YouTube Video Title: Legacy of Wisdom – Stan Grof - Spirit & Religion
YouTube URL: http://www.youtube.com/watch?v=VyBykS1uSYQ
Length: 11:11
Interviewee: Dr. STANISLAV GROF (www.stanislavgrof.com)
Stan Grof, M.D., Ph.D. is a psychiatrist with more than fifty years
experience researching the healing and transformative potential of
non-ordinary states of consciousness. His groundbreaking theories
influenced the integration of Western science with his brilliant mapping of the
transpersonal dimension. On October 5, 2007 Dr. Grof received the
prestigious VISION 97 award granted by the Foundation of Dagmar and
Vaclav Havel in Prague.
He is one of the founders and chief theoreticians of Transpersonal Psychology
and received an Honorary Award for major contributions to and development of the field of
Transpersonal Psychology from the Association for Transpersonal Psychology in 1993.

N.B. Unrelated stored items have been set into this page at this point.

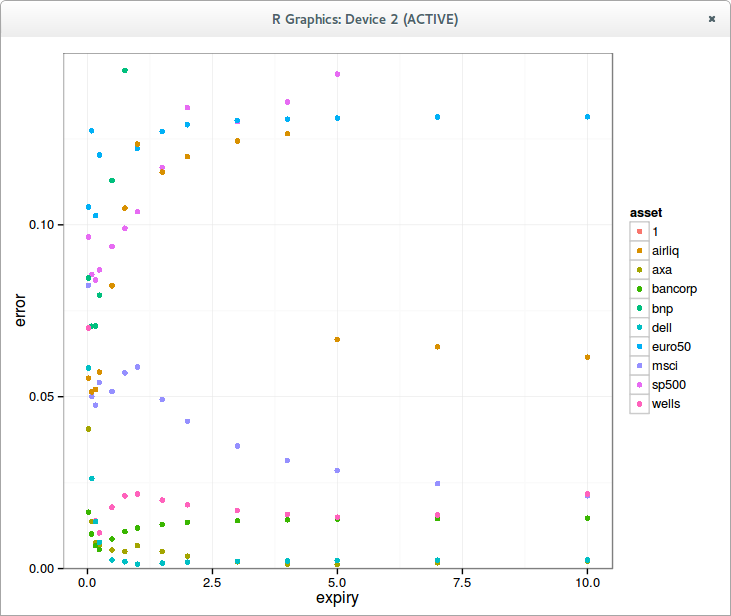This screenshot has height=616, width=731.
Task: Click the orange airliq legend swatch
Action: (x=639, y=251)
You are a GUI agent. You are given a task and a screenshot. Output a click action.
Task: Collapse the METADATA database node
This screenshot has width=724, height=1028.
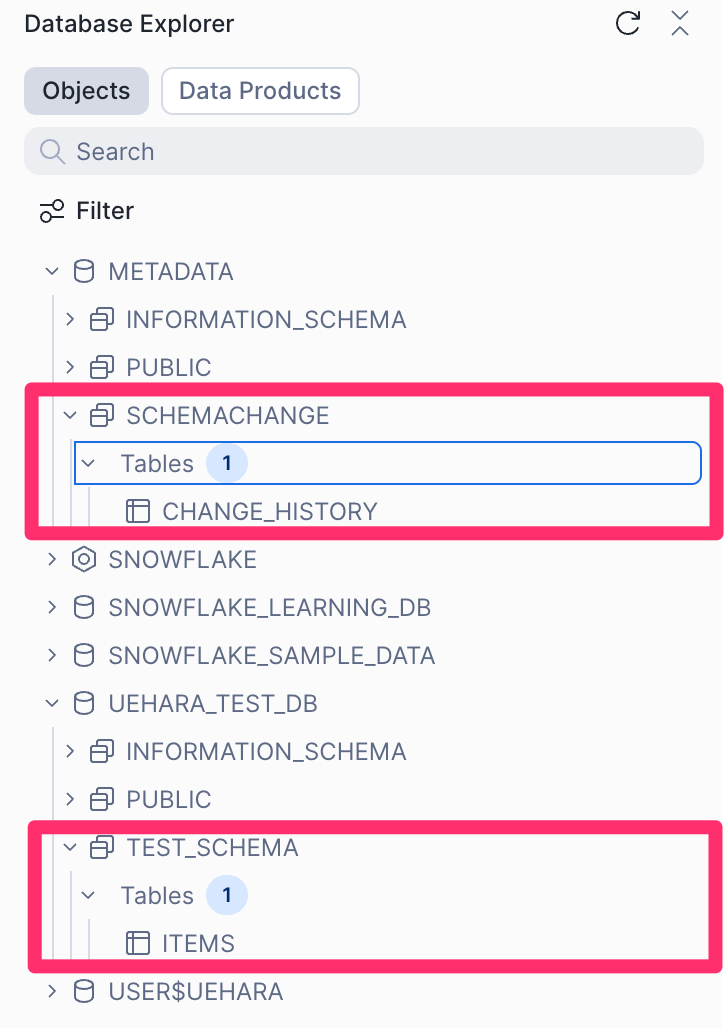coord(52,272)
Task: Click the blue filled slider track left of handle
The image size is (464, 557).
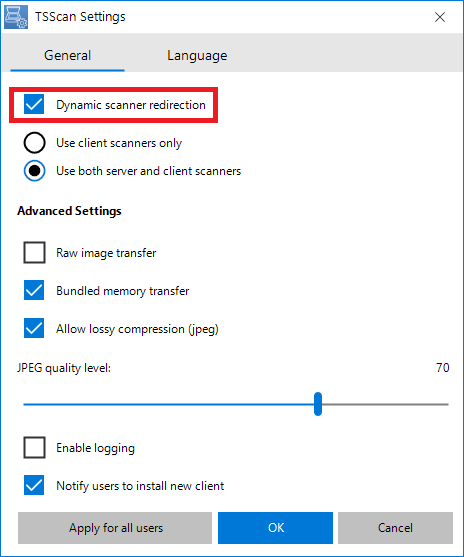Action: pyautogui.click(x=169, y=404)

Dr. Grof is also the founding President of the International Transpersonal Association (ITA) and was
its President for many years. He has organized large international conferences throughout the world
and continues to lecture and teach professional training programs in Holotropic Breathwork and
transpersonal psychology.
Currently, Dr. Grof is Professor of Psychology at the California Institute of Integral Studies (CIIS) in
the Department of Philosophy, Cosmology, and Consciousness in San Francisco, CA, and at Wisdom
University in Oakland, CA. Dr. Grof was born in 1931 in Prague where he received an M.D. from
Charles University and a Ph.D. (Doctor of Philosophy in Medicine) from the Czechoslovakian
Academy of Sciences. Between 1960 and 1967, he was Principal Investigator in a psychedelic
research program at the Psychiatric Research Institute in Prague, Czechoslovakia.
In the United States, Dr. Grof served as Chief of Psychiatric Research at the Maryland Psychiatric
Research Center and Assistant Professor of Psychiatry at Johns Hopkins University School of
Medicine in Baltimore, MD. He was also Scholar-in-Residence at Esalen Institute.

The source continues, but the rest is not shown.